Windhoek – The insurgency in northern Mozambique is not a simplistic matter and requires careful analysis to establish a comprehensive response that deals with the inter-mingling underlying issues at the root of the crisis, an expert has said.
In an interview with The Southern Times this week, University of Namibia international relations expert Ndumba Kamwanyah also warned that the insurgency could easily destabilise other SADC countries.
“If you study that region closely, it is one of the most underdeveloped in that country with high levels of unemployment. This was also not made easy by the fact that Mozambique is working towards the continent’s largest single investment of US$20 billion in oil and gas exploration, but there seems to be no clear plan on how locals will accrue benefits from this,” he noted.
“The challenge for SADC is the availability of resources to deploy at a time when most economies are struggling economically. There’s also the fear that those that opt to engage in Mozambique might face a backlash with the same fighting being exported to their own countries.

(Data items)
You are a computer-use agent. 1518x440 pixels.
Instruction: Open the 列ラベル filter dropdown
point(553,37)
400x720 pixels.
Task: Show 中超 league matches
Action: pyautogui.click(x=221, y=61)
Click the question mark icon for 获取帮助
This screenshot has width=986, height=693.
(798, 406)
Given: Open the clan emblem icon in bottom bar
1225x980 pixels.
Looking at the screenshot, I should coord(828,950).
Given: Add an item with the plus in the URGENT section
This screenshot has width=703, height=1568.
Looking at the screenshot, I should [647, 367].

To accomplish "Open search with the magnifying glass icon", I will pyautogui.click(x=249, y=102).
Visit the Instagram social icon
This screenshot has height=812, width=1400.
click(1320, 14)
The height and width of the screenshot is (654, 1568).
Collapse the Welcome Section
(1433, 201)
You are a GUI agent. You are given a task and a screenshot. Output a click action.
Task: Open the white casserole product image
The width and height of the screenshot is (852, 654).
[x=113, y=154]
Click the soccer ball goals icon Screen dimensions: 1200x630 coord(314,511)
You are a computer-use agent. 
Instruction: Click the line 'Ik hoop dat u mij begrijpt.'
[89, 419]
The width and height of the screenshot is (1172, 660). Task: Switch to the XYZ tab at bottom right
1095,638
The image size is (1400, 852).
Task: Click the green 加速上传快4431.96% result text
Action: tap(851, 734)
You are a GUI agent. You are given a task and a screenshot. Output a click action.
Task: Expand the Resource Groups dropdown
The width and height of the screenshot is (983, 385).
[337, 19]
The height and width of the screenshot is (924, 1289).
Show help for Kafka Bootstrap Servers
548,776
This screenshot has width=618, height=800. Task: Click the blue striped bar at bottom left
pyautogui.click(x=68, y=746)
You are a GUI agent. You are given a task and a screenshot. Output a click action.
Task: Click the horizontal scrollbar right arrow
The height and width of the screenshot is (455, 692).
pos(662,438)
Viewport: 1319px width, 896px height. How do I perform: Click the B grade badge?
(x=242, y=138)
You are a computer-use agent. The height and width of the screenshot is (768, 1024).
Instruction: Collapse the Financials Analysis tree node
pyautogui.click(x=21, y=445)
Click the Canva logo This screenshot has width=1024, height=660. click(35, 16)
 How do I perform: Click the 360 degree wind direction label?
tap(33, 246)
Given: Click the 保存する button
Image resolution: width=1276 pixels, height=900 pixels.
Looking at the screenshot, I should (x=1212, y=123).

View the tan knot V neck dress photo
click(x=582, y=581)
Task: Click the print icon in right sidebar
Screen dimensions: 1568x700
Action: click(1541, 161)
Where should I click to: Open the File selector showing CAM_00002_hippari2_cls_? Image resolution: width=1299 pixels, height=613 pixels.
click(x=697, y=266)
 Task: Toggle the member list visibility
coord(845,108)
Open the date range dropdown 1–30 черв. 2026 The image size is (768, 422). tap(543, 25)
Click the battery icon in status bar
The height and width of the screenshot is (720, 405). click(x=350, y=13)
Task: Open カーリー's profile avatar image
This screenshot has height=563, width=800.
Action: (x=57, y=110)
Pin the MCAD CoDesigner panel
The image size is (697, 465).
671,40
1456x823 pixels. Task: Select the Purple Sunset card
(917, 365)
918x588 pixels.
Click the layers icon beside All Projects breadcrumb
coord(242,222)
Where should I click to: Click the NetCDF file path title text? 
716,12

▶ _ACTIVITY_:
Set down word for word the passage of the Mozambique insurgency article above, everything from "Windhoek – The" down to "expert has said.".

▶ _SOLUTION_:
Windhoek – The insurgency in northern Mozambique is not a simplistic matter and requires careful analysis to establish a comprehensive response that deals with the inter-mingling underlying issues at the root of the crisis, an expert has said.